Comment vous préparez-vous à cette double tarification, qui touche d’ailleurs de nombreux sites comme le Louvre et le château de Chambord ?
Louis-Samuel Berger : Les visiteurs venant des pays non-membres de l’Union européenne paieront plusieurs euros de plus. Nous devons modifier nos outils de travail et notre site internet. Il nous faut aussi prévoir des aménagements à l’entrée et, sans doute, des recrutements d’agents pour contrôler les nationalités des publics. Nous travaillons également sur le sujet avec les professionnels du tourisme comme les tour-opérateurs et les mandataires de billetterie.
Les JO représentent, dans une carrière, une expérience unique de gestion d’un projet complexe d’immense envergure. J’en garde un souvenir émerveillé.

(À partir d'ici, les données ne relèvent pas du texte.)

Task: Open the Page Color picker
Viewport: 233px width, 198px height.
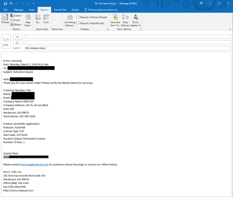Action: pyautogui.click(x=28, y=21)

Vous évoquiez une baisse de 20% de fréquentation pendant les JO (et de 13% pendant l’été 2024). L’héritage des Jeux olympiques et paralympiques reste-t-il malgré tout vraiment positif ?
Louis-Samuel Berger : Le bilan est extrêmement positif, déjà au niveau organisationnel. Les épreuves équestres se sont très bien déroulées, et nous avons maintenu le château ouvert avec une programmation culturelle ambitieuse autour du cheval. Les Jeux olympiques nous ont aussi permis de bénéficier d’une puissante visibilité internationale. Rien qu’en France, nous avons comptabilisé 3000 retombées médiatiques liées au JO avec du contenu culturel et patrimonial versaillais en 2023 et 2024. Pendant la période olympique, nous avons enregistré sur nos réseaux sociaux 2,3 millions de vues sur Instagram et 7,4 millions sur TikTok.
Vous avez été l’homme-orchestre des épreuves équestres des JO. Qu’en retenez-vous ?
Louis-Samuel Berger : Les JO représentent, dans une carrière, une expérience unique de gestion d’un projet complexe d’immense envergure. J’en garde un souvenir émerveillé. Organiser les épreuves équestres à Versailles, carte maîtresse de la candidature de Paris 2024, avait aussi une dimension multi-partenariale complexe. À compter de 2021, plus de 300 réunions techniques ont eu lieu. Une quarantaine d’institutions ont ainsi travaillé ensemble pour faire émerger une arène sportive au milieu d’un monument historique. Et ce, dans le respect de l’intégrité patrimoniale, paysagère et environnementale, avec une réversibilité totale. À l’étoile royale par exemple, 14 000m3 de terre ont été déplacés pour aplanir le terrain, en excavant d’un côté et en remblayant de l’autre. Sa déclivité d’origine lui a ensuite été restituée. Aujourd’hui, rien ne laisse penser que les JO s’y sont déroulés l’an passé.
* stable par rapport à l’exercice précédent, selon le rapport annuel. Dans le détail, le château a accueilli 4,4 millions de visiteurs, le Trianon 1,2 million, les spectacles 2,8 millions.
**La filiale de droit privé Château de Versailles Spectacles a de son côté généré un chiffre d’affaires de 31 millions d’euros en 2024.